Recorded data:

•••••

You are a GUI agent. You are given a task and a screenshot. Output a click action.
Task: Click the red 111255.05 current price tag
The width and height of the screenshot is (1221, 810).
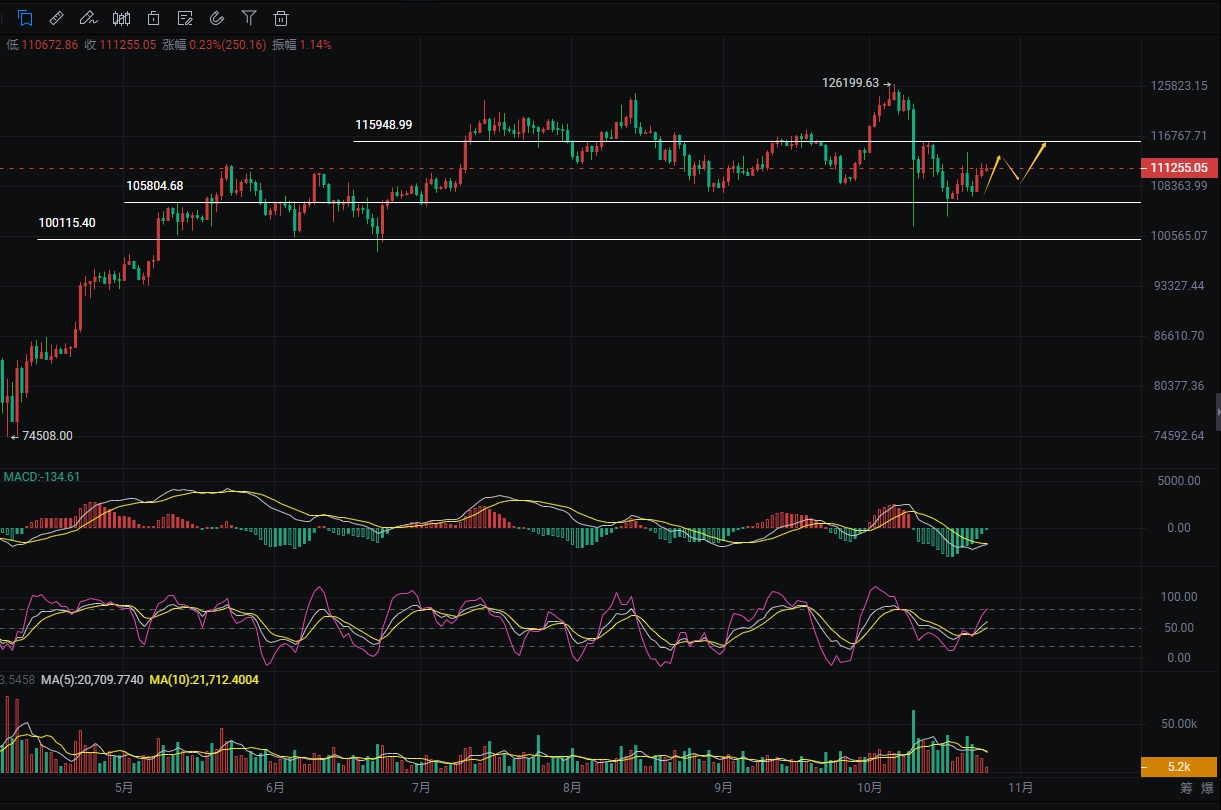point(1179,168)
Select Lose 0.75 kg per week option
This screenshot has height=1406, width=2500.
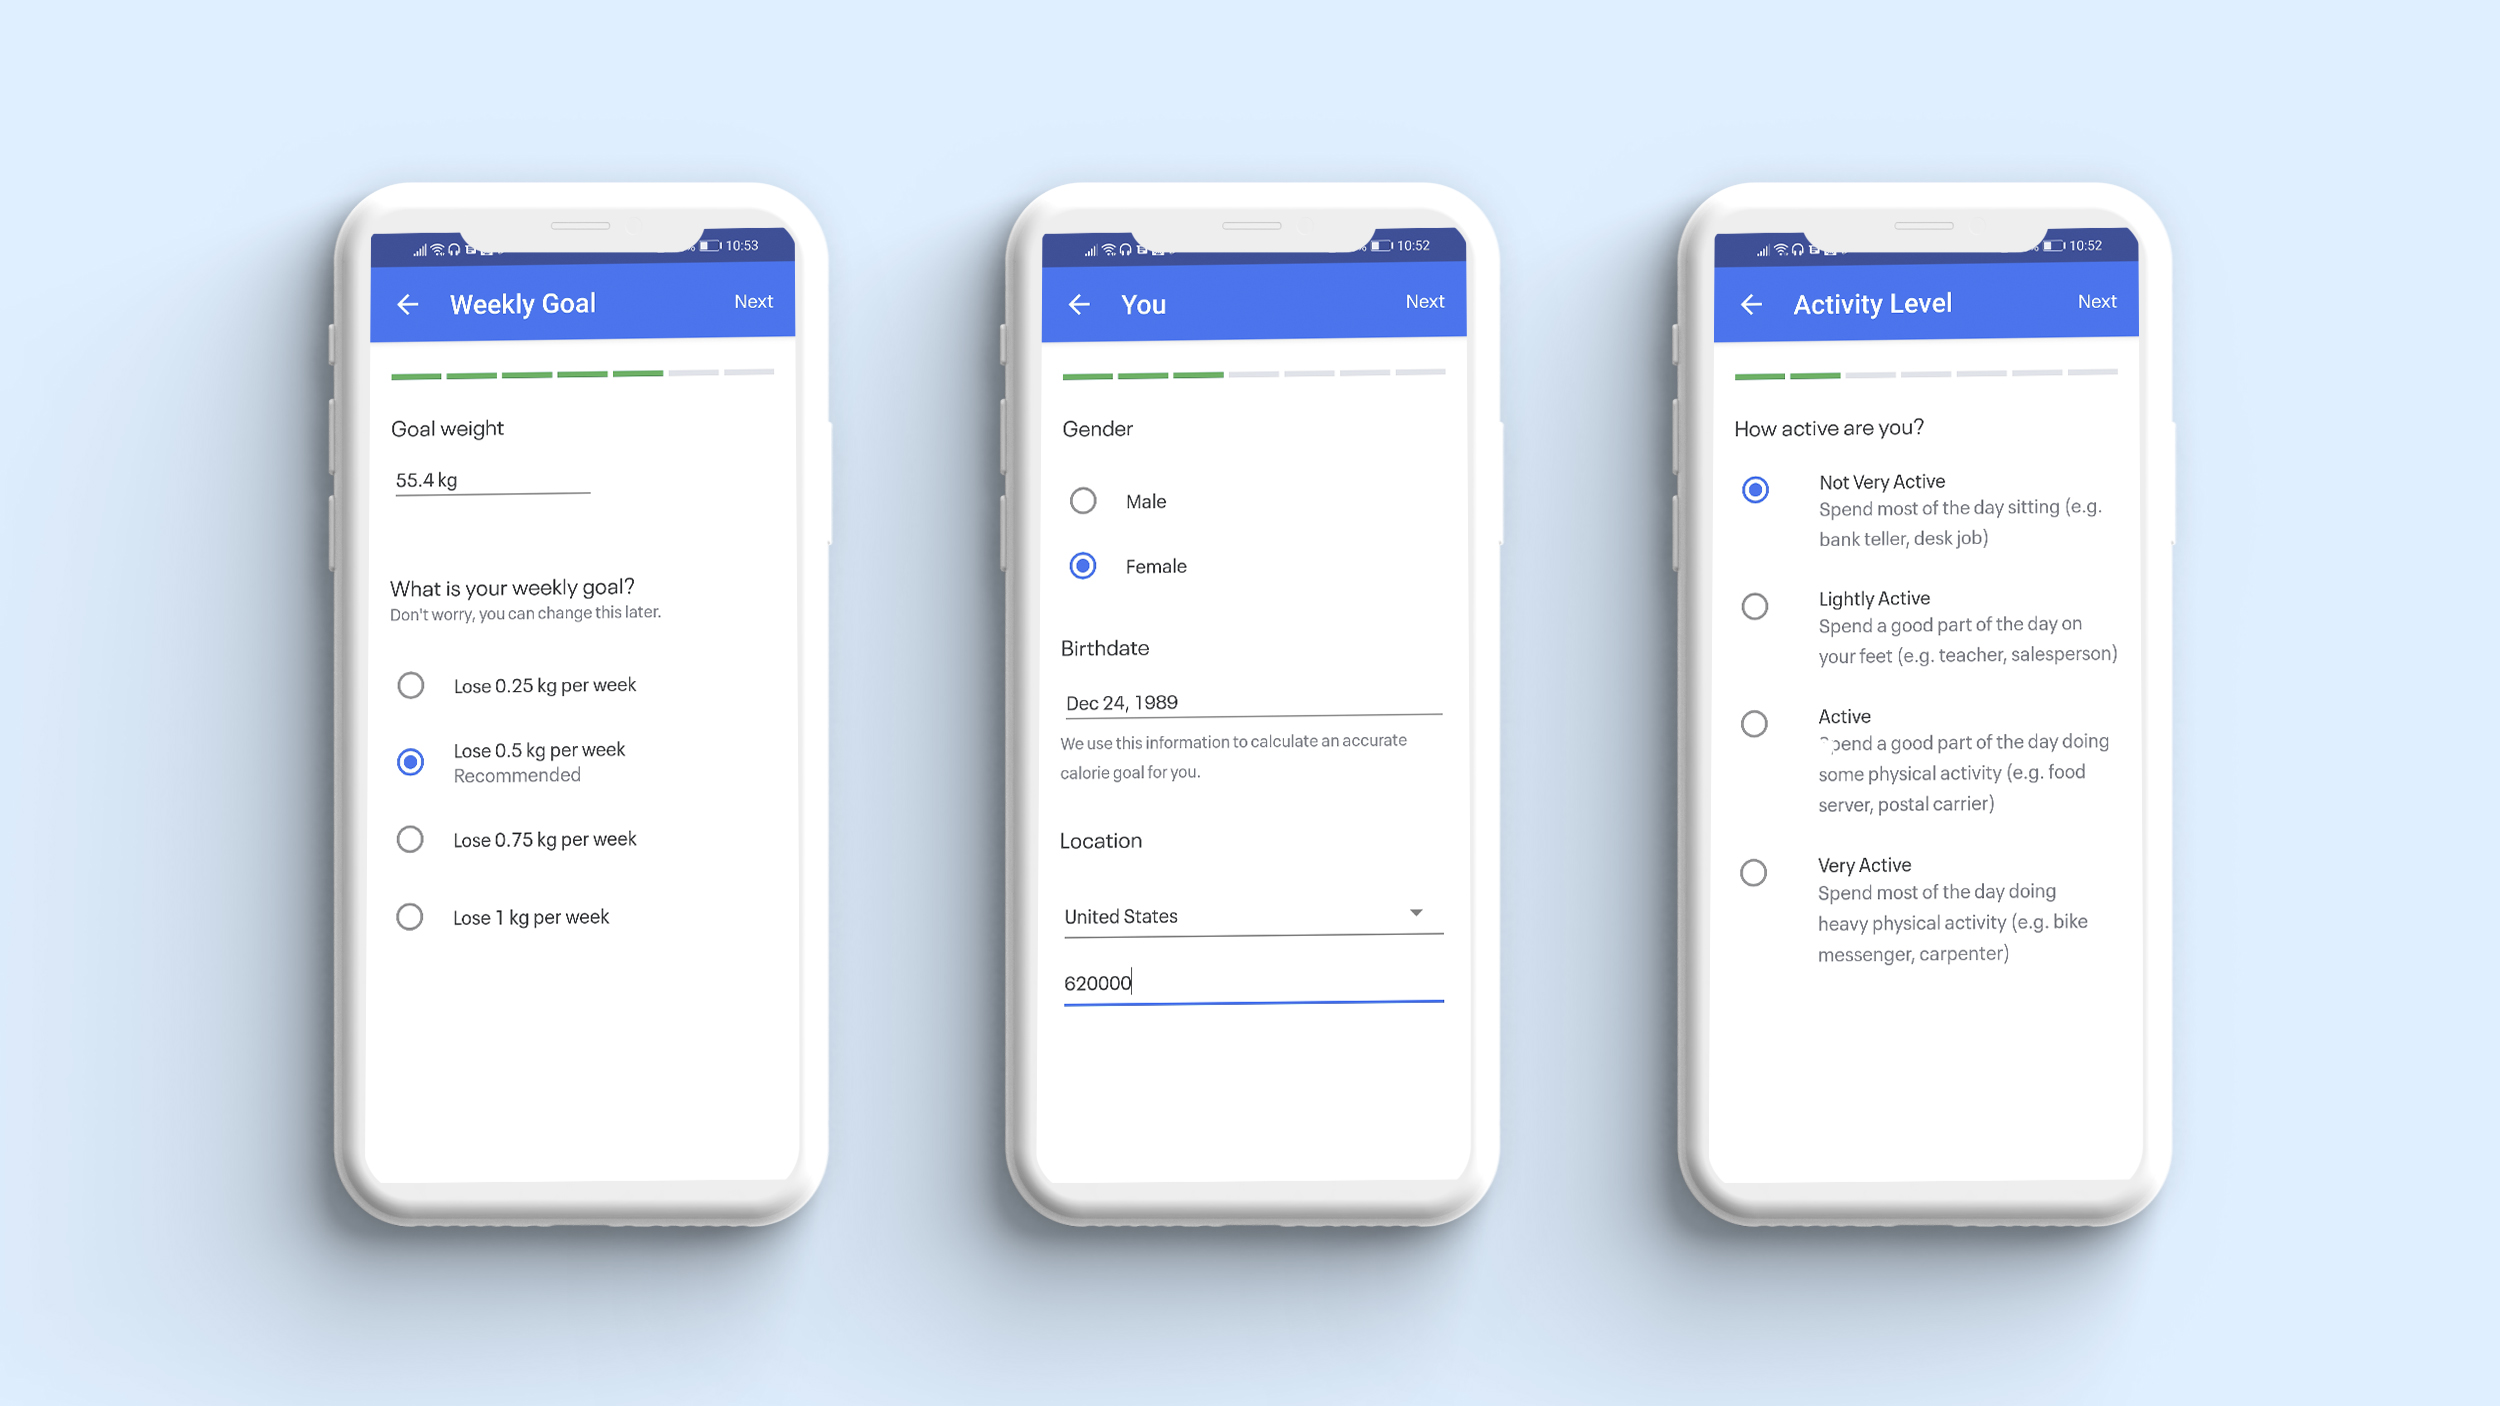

•••••

EXERCISE PROMPT
Print the entries above exactly, leaving pictures out.

RESPONSE TO THE EXERCISE
You are a GUI agent. You are given a task and a screenshot. Output a click action.
Task: Click the red 111255.05 current price tag
The width and height of the screenshot is (1221, 810).
point(1179,168)
Select Lose 0.75 kg per week option
This screenshot has height=1406, width=2500.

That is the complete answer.